» Data under study
──────────
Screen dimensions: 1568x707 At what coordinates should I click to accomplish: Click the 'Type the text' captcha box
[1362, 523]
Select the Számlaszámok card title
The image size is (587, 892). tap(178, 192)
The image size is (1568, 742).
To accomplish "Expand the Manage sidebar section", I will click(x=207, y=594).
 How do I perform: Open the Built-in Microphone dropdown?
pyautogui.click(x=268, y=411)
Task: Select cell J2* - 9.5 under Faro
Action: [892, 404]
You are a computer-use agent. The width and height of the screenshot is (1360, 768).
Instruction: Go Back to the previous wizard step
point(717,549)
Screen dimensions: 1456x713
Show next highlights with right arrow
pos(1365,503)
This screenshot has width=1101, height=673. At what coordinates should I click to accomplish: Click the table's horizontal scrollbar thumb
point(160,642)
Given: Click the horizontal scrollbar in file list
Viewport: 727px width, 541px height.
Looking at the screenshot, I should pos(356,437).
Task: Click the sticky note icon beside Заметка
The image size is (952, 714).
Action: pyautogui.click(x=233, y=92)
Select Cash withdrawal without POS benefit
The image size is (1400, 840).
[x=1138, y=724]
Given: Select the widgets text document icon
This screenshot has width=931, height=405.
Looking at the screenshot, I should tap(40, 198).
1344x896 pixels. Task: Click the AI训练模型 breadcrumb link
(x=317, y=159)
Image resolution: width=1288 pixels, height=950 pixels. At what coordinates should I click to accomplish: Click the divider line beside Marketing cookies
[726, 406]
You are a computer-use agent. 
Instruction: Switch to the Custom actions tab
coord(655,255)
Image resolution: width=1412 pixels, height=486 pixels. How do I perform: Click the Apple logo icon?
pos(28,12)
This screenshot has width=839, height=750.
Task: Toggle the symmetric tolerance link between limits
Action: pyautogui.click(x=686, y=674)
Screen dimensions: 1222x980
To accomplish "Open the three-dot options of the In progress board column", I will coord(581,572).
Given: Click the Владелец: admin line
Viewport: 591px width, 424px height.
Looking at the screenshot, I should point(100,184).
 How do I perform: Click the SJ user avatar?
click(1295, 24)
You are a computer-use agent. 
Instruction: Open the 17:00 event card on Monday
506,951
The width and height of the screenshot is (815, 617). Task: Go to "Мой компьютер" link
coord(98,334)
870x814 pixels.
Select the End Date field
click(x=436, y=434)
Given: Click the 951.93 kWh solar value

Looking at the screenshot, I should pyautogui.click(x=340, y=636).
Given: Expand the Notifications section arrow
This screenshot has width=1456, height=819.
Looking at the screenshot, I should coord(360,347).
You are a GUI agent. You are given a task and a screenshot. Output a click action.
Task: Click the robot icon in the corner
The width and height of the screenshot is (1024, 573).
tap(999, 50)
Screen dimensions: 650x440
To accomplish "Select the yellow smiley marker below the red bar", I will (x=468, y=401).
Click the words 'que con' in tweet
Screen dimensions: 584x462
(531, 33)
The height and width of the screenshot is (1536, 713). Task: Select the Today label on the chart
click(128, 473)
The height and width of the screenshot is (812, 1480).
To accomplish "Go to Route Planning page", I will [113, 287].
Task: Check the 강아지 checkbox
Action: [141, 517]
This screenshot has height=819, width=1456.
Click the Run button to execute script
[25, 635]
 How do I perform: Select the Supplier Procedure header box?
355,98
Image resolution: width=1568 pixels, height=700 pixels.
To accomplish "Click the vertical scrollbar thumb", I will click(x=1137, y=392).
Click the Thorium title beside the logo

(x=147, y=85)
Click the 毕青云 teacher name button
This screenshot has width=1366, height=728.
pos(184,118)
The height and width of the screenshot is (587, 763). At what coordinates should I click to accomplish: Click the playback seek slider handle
──────────
» What is being asked
Repeat the listing in its entirety, keeping each line as it is.

» Written solution
Screen dimensions: 1568x707 At what coordinates should I click to accomplish: Click the 'Type the text' captcha box
[1362, 523]
Select the Számlaszámok card title
The image size is (587, 892). tap(178, 192)
The image size is (1568, 742).
To accomplish "Expand the Manage sidebar section", I will click(x=207, y=594).
 How do I perform: Open the Built-in Microphone dropdown?
pyautogui.click(x=268, y=411)
Task: Select cell J2* - 9.5 under Faro
Action: [892, 404]
You are a computer-use agent. The width and height of the screenshot is (1360, 768).
Instruction: Go Back to the previous wizard step
point(717,549)
Screen dimensions: 1456x713
Show next highlights with right arrow
pos(1365,503)
This screenshot has width=1101, height=673. At what coordinates should I click to accomplish: Click the table's horizontal scrollbar thumb
point(160,642)
Given: Click the horizontal scrollbar in file list
Viewport: 727px width, 541px height.
Looking at the screenshot, I should pos(356,437).
Task: Click the sticky note icon beside Заметка
The image size is (952, 714).
Action: pyautogui.click(x=233, y=92)
Select Cash withdrawal without POS benefit
The image size is (1400, 840).
[x=1138, y=724]
Given: Select the widgets text document icon
This screenshot has width=931, height=405.
Looking at the screenshot, I should tap(40, 198).
1344x896 pixels. Task: Click the AI训练模型 breadcrumb link
(x=317, y=159)
Image resolution: width=1288 pixels, height=950 pixels. At what coordinates should I click to accomplish: Click the divider line beside Marketing cookies
[726, 406]
You are a computer-use agent. 
Instruction: Switch to the Custom actions tab
coord(655,255)
Image resolution: width=1412 pixels, height=486 pixels. How do I perform: Click the Apple logo icon?
pos(28,12)
This screenshot has width=839, height=750.
Task: Toggle the symmetric tolerance link between limits
Action: pyautogui.click(x=686, y=674)
Screen dimensions: 1222x980
To accomplish "Open the three-dot options of the In progress board column", I will coord(581,572).
Given: Click the Владелец: admin line
Viewport: 591px width, 424px height.
Looking at the screenshot, I should point(100,184).
 How do I perform: Click the SJ user avatar?
click(1295, 24)
You are a computer-use agent. 
Instruction: Open the 17:00 event card on Monday
506,951
The width and height of the screenshot is (815, 617). Task: Go to "Мой компьютер" link
coord(98,334)
870x814 pixels.
Select the End Date field
click(x=436, y=434)
Given: Click the 951.93 kWh solar value

Looking at the screenshot, I should pyautogui.click(x=340, y=636).
Given: Expand the Notifications section arrow
This screenshot has width=1456, height=819.
Looking at the screenshot, I should coord(360,347).
You are a GUI agent. You are given a task and a screenshot. Output a click action.
Task: Click the robot icon in the corner
The width and height of the screenshot is (1024, 573).
tap(999, 50)
Screen dimensions: 650x440
To accomplish "Select the yellow smiley marker below the red bar", I will (x=468, y=401).
Click the words 'que con' in tweet
Screen dimensions: 584x462
(531, 33)
The height and width of the screenshot is (1536, 713). Task: Select the Today label on the chart
click(128, 473)
The height and width of the screenshot is (812, 1480).
To accomplish "Go to Route Planning page", I will [113, 287].
Task: Check the 강아지 checkbox
Action: [141, 517]
This screenshot has height=819, width=1456.
Click the Run button to execute script
[25, 635]
 How do I perform: Select the Supplier Procedure header box?
355,98
Image resolution: width=1568 pixels, height=700 pixels.
To accomplish "Click the vertical scrollbar thumb", I will click(x=1137, y=392).
Click the Thorium title beside the logo

(x=147, y=85)
Click the 毕青云 teacher name button
This screenshot has width=1366, height=728.
pos(184,118)
The height and width of the screenshot is (587, 763). At what coordinates should I click to accomplish: Click the playback seek slider handle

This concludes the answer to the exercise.